FBI Director Mueller Reflects on His 12-Year Term

On the eve of his departure from the FBI after 12 years as Director, Robert S. Mueller reflects on the important role of the Bureau's personnel and partners in the FBI mission.

Video Transcript

It is a family and it is a well respected family. We have a legacy that’s gone back almost 105 years now and the personnel of the Bureau during the time I’ve been there have in my mind set the legacy for those who follow us in the organization.

It’s important to realize that every organization has its elite. I don’t care what organization it is. It could be the Marine Corps, it could be the CIA. There are persons that are singled out as being elite and special and special agents are. They put their lives on the line. But what you know and understand in this day in age is that they cannot do it alone. It’s a team approach. You need the analytical capabilities, the intelligence for them to be, for agents to be effective for them to do the investigations. You need the computer scientists, you need the administrative support, you need the Behavioral Analysis Unit, all to support the organization and contribute to its success.

By the same token, our success in the future is going to be in some large part dependent upon our relationships with out counterparts at state and local law enforcement, our counterparts overseas. And consequently you cannot focus and single out for success one element of the institution. It requires all elements of the institution but all elements of the law enforcement and the intelligence community for us to be successful.

Day in and day out, agents put their lives on the line. There is a certain closeness that comes from being … the institution and persons associated with the institution—not everybody is an agent quite obviously—but being associated with agents who do put their lives on the line day in and day out brings a closeness that you do not find in many other institutions and a tremendous level of support. If you lose an agent, you can lose it to cancer, you can lose it in the line of duty, we respond as a family. We have lost a piece of our body so to speak.

And also, we have unique mission. We have a unique legacy that has been passed down to us. And I think that people in the FBI know and understand and are tremendously proud to be a part of that legacy. And so because of the legacy, because of the fact that agents put their lives on the line, it’s somewhat different than being in just about any other organization.

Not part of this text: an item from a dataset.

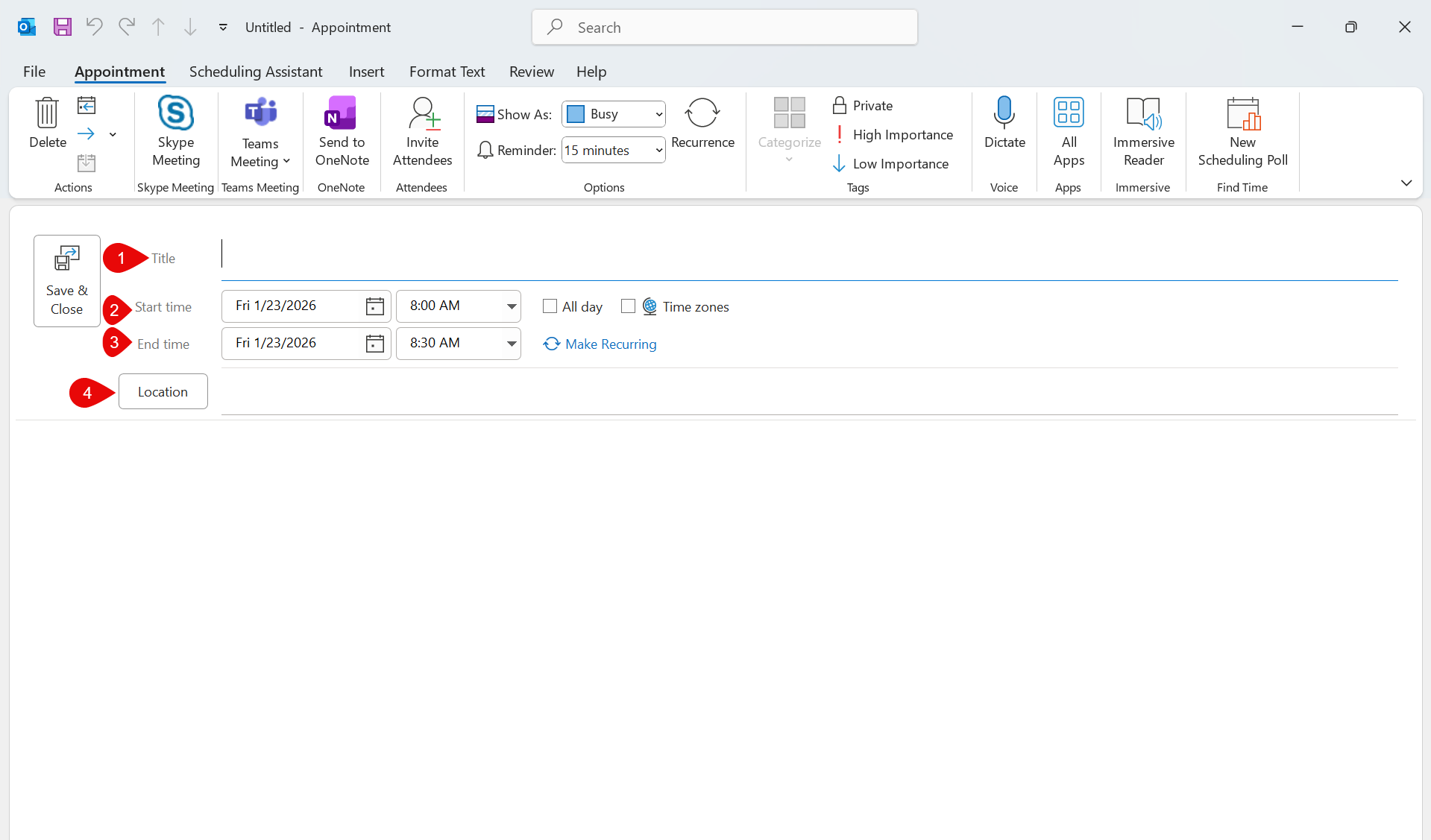Click New Scheduling Poll icon
1431x840 pixels.
(1242, 114)

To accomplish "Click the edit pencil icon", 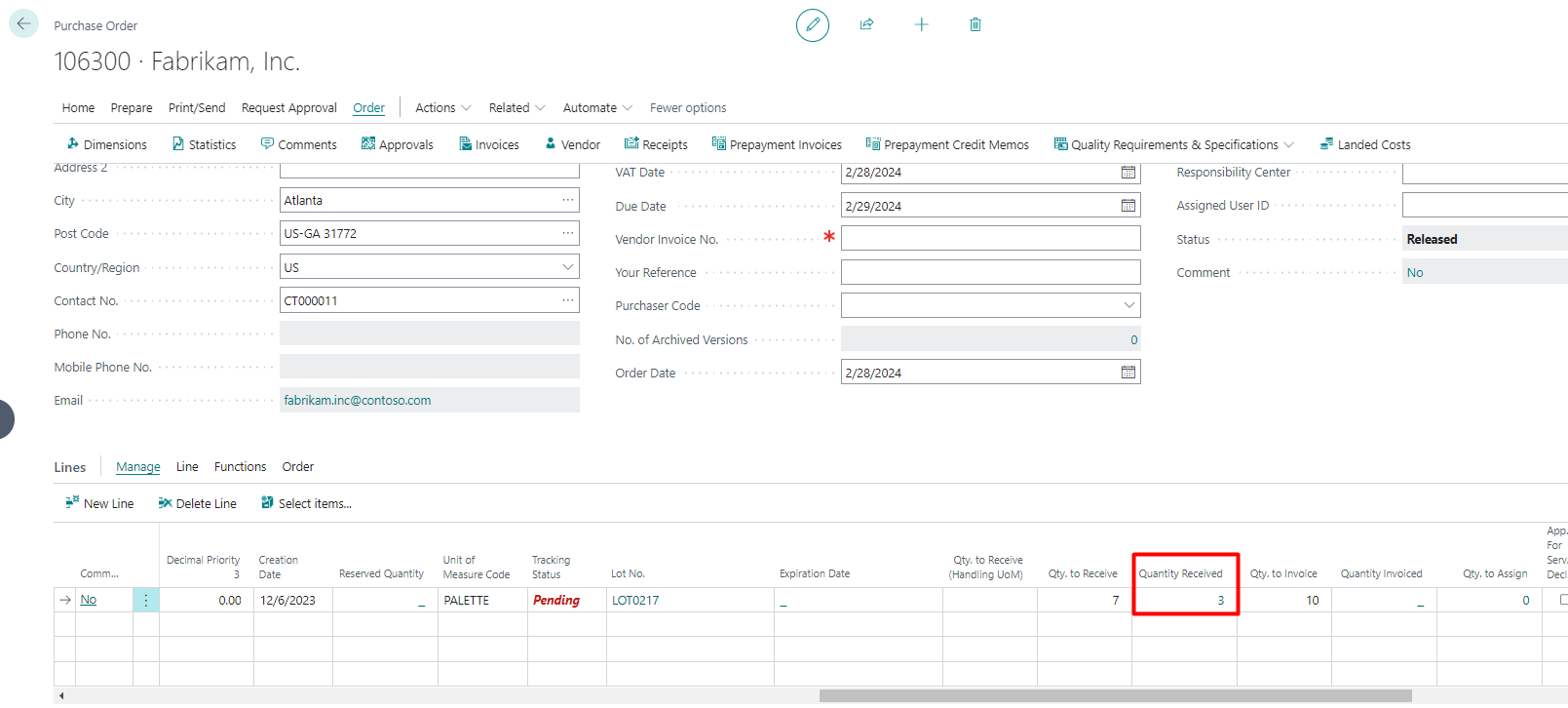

I think it’s well positioned and it’s well positioned because of the quality and capability of its people. I do think we have credibility because of the integrity of the institution. I think people know and understand that more than anything else, the institution grows when it is credible. When we get a black eye, when we stumble and trip, acknowledging that we make mistakes and that fixing those mistakes is essential to assuring the credibility of the institution before the American public. And I think that’s what stands us in best stead is the understanding that we are an organization, and entity where integrity is at the heart and soul of what we do. And I think that is a quintessential core value that postures us for success in the future.